銹毛馬鈴苣苔

與原變種的主要區別:葉上面除被短柔毛外，還被有淡褐色長柔毛，基部楔形;葉柄較短，長達6厘米。聚傘花序傘狀，具3－7花，花較小，花冠長1.6厘米，筒長約9毫米。

生長於林中岩石上。

3.1材料：繡毛馬鈴苣苔植株采自海南省五指山，種植于海南省農業科學院熱帶園藝研究所苗圃，取上部健康葉片作為外植體。

3.2外植體滅菌與不定芽生成：用刀片切取繡毛馬鈴苣苔的葉片，自來水清洗後移入超淨工作檯放入無菌瓶中，先用75%酒精浸潤10s，倒出後用無菌水漂洗1次，然後用0.03%HgCl2消毒5min，無菌水清洗後，倒入3%NaClO浸泡8min，最後用無菌水沖洗5次。

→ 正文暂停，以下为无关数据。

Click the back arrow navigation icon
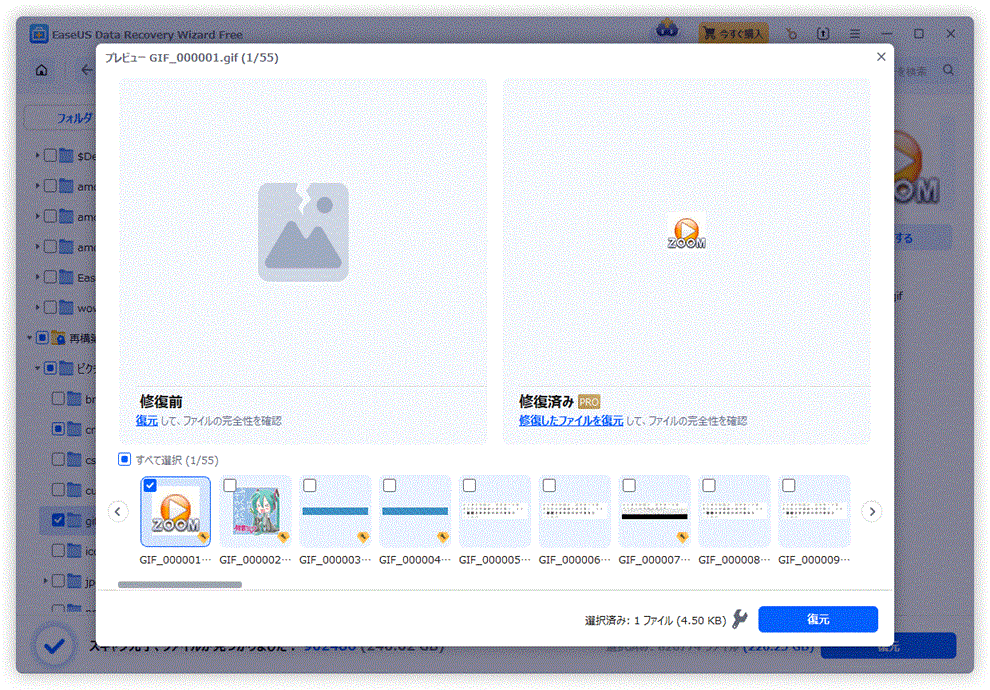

消毒好的葉片切成約1.5cm見方的小塊以葉背平放於MS+6-BA0.5mg/L+NAA0.5mg/L培養基中。培養10d後葉片增大增厚，多向下捲曲；培養至23d，葉片邊緣和上表皮出現綠色小芽，經過一段時間的分化和生長，不定芽增多和長大，有2張以上的葉片，高約1.0cm左右，此類材料的葉片用於後續不定誘導試驗。

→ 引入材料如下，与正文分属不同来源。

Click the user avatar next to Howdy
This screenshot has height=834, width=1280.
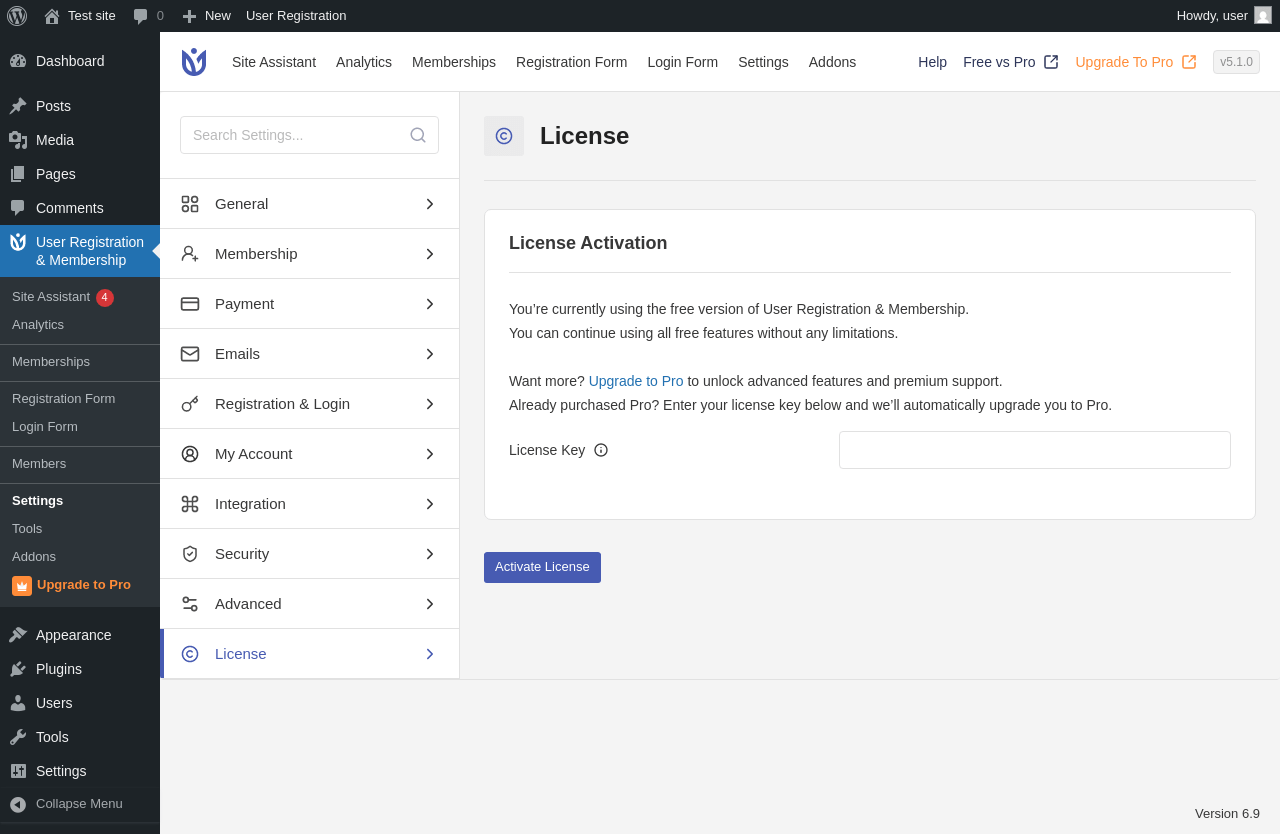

3.3葉片不定芽誘導培養基篩選：取較均勻的無菌植株葉片作為試驗材料，以葉背向下方式接入培養基，採用正交設計表L16(45)考察6-BA、KT、NAA和蔗糖4個因子4個濃度水平(表5)。依據培養40d的不定芽誘導率、平均芽數以及芽的生長狀況，篩選出繡毛馬鈴苣苔葉片不定芽誘導的最佳培養基。

3.4不定芽增殖培養基篩選：用不定芽作為試驗材料，以單芽接入培養基中，設定6-BA0.2mg/L、0.5mg/L、0.8mg/L、1.1mg/L、1.5mg/L與NAA0.1mg/L、0.2mg/L、0.3mg/L組合成15種增殖培養基，根據培養40d的芽增殖倍數和芽苗生長情況，篩選繡毛馬鈴苣苔的最佳繼代增殖培養基。

3.5不定芽生根培養基篩選：用繼代增殖高約1.0㎝的小苗作為試驗材料，設定NAA0.2mg/L、0.5mg/L、0.8mg/L、1.0mg/L，共4個處理，根據培養30d的生根率和生根數以及植株生長狀況，篩選繡毛馬鈴苣苔的適宜生根培養基。

3.6培養條件：選用MS作為基礎培養基，含卡拉膠8g/L，食用蔗糖30g/L，誘導試驗增加20g/L、25g/L和35g/L3個濃度梯度，依試驗目的調整植物激素，培養基pH值6.5，培養溫度(26±2)℃，光照強度1500Lx，光照時間9h/d。

分布於海南。